NeurIPS 2019
Sun Dec 8th through Sat the 14th, 2019 at Vancouver Convention Center
Paper ID:8478
Title:Missing Not at Random in Matrix Completion: The Effectiveness of Estimating Missingness Probabilities Under a Low Nuclear Norm Assumption

Reviewer 1


		
I have to say I really enjoyed reading this paper. The motivation, problem and insights are clear and well presented. The paper addresses the problem of de-biasing a non-uniform sampling pattern for matrix completion by using a clever existing technique (1bit matrix completion) to estimate the matrix P indicating the probability of observing each entry. My only concern is that this idea relies on such matrix P having low nuclear norm. Empirical evidence suggest that this is true for real datasets (experiments in the paper show that this technique produces a reasonable completion). However, it would be interesting to theoretically characterize (or at least provide some insights as to) which sampling patterns would correspond to a P with low nuclear norm. In lack of such theoretical characterization, and since in general (as far as I know) P is unknown for most (if not all) real datasets, one way to obtain insights that justify the assumptions would be to analyze the type of patterns produced by matrices P with low nuclear norm, and test whether they resemble real data sampling patterns.

Reviewer 2


		
Originality: According to lines 59-61, it seems to me that the proposed 1BITMC approach is just a special case of the approach proposed by Davenport et al. 2014. This paper also states that the 1BITMC approach is originally proposed by Davenport et al. 2014 (lines 114-115). In this sense, the paper does not propose any novel approaches. The theoretical results of the 1BITMC approach, which seem to be the main contributions of this paper, are mostly adapted from those of Davenport et al. 2014. Quality: I am a bit concerned about the experiment setup in Section 4.2. This paper randomly split the data into a training, a validation, and a testing set. This paper uses the testing set to evaluate all rating prediction approaches in terms of MAE and three variants of MAE-IPS. This evaluation procedure might be biased because the testing set is not missing at random and hence is biased.
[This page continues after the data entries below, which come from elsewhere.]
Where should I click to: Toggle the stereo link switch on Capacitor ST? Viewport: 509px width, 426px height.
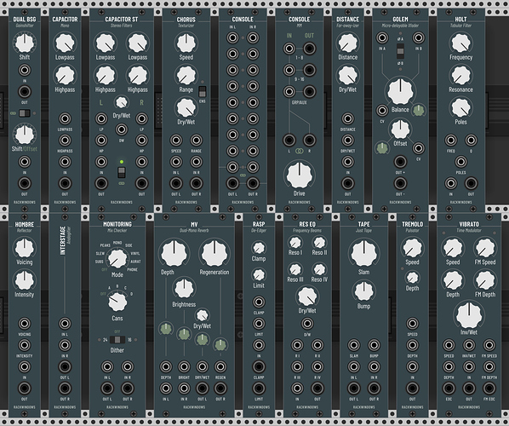(x=122, y=173)
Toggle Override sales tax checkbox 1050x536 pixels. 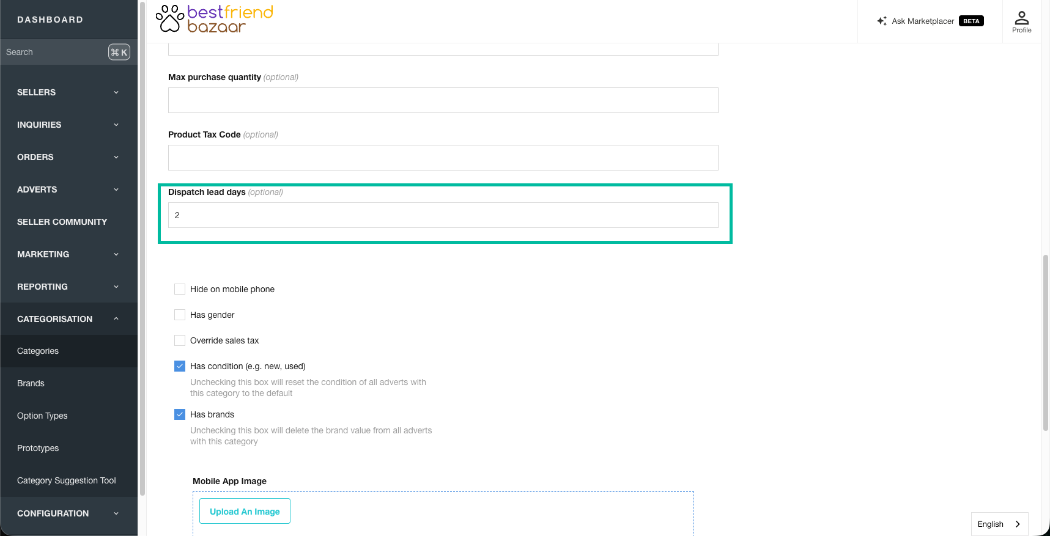pyautogui.click(x=180, y=340)
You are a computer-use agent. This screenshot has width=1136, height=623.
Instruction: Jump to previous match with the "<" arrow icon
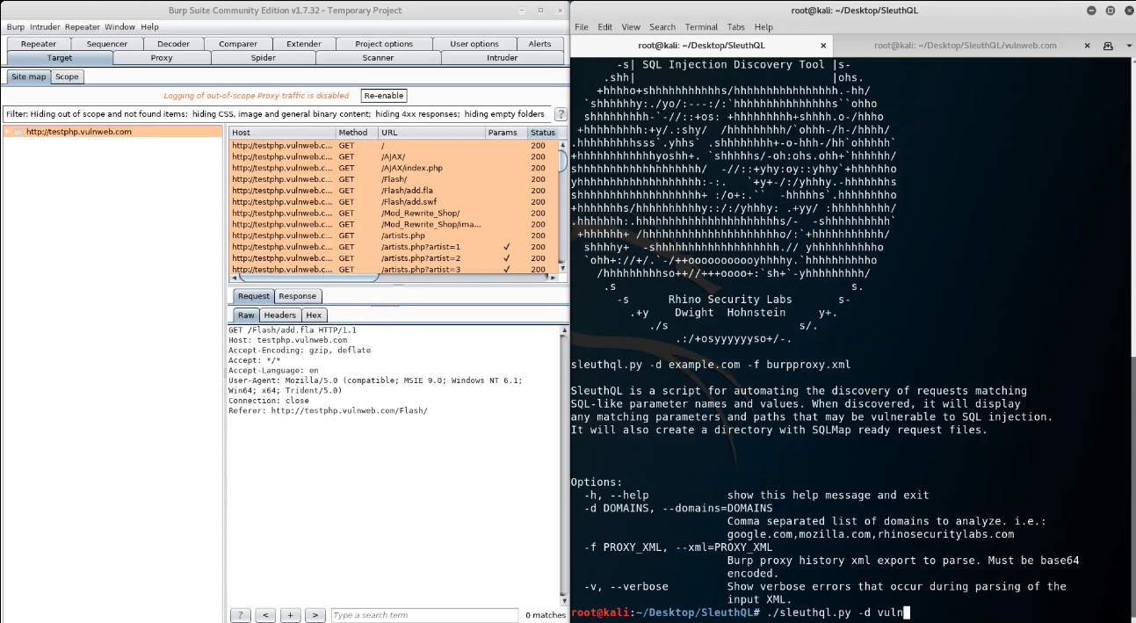265,615
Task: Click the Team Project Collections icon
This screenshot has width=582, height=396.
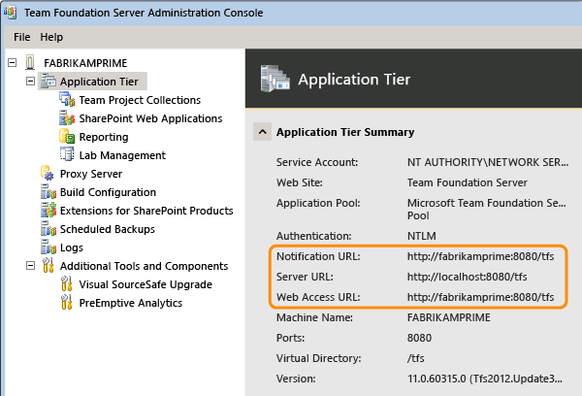Action: pos(67,100)
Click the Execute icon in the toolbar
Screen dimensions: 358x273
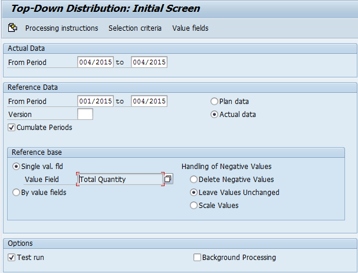pos(12,28)
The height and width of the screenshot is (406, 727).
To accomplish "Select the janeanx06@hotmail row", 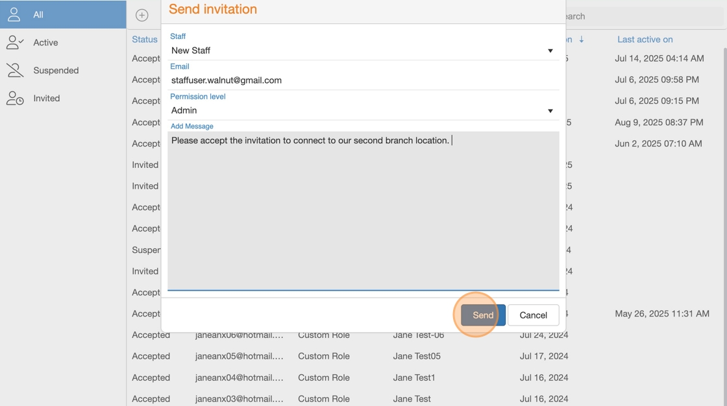I will click(x=239, y=335).
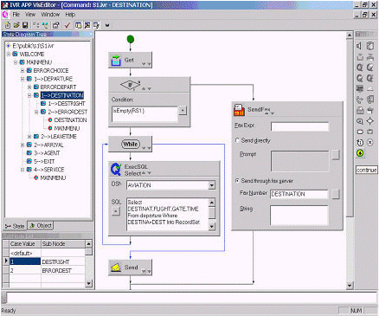This screenshot has height=316, width=379.
Task: Select the printer fax tool icon
Action: click(360, 110)
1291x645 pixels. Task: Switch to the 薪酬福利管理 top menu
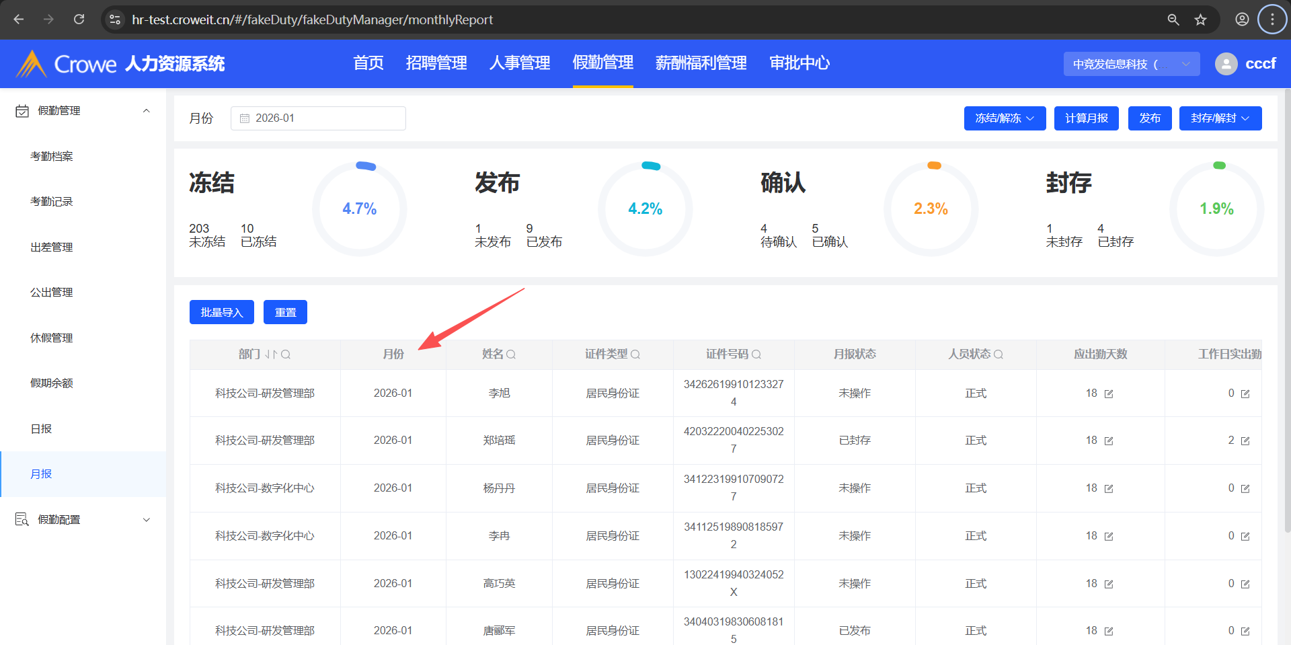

Instead, existing studies (Schnabel et al. 2016 and Wang et al. 2019) use missing at random ratings collected by forcing users to rate randomly selected items as the testing set. Clarity: This paper is mostly well written with a few exceptions. For example, the paper defines a noise matrix at line 77, but never models the rating noise or uses the noise matrix in the propensity estimation. So, it seems to me that the definition of the noise matrix is not necessary for the overall flow of the paper. Significance: This paper demonstrates that the proposed 1BITMC approach is significantly better than the naive Bayes and the logistic regression approach on synthetic datasets. However, the experimental results of Section 4.2 in the rating prediction and the classification task on the real datasets seem not to be significant to me.

Reviewer 3


		
Since the algorithm of estimating the propensity is proposed by Davenport et al. 2014, the originality of the paper mainly lies in the bounds derivation and experiments. For the bounds of the bias and overall completion error, there is no direct experiments bridging the proposed theory and practice. I would like more empirical evidences on the assumptions from real-world matrices, beyond the recommendation domain where COAT and MovieLens are from. The novelty of the paper is also less impressive when the motivation of investigating the adoption of nuclear norm is unclear. From the experiments, it is only demonstrated that the proposed propensity estimator can achieve similar results as previous classic methods (and can be even slightly worse if data fits better for Naive Bayes or Logistic Regression). The performance gain of the newly proposed estimator on the MovieLens dataset (the largest experimented datasets) is not very significant compared with Naive Bayes, meaning that when m and n are large the bias and completion error is similar to Naive Bayes. Admitted that the new estimator does not require more features or MAR data, I would still say the established knowledge from this paper is not very significant in its current form. It can do better by considering whether we can use the user/item features and the MAR data when we have them in the 1BitMC algorithm. Can we then largely improve the SOTA? The paper is in general well written and easy to follow. To make it self-contained, it would be better to introduce some background about nuclear norm. The authors are also encouraged to spent slightly fewer spaces on the background of IPS related approaches, and introduce a bit more on the 1-bit matrix completion algorithms since it is a closely related work and the algorithm is the working horse for the proposed estimator.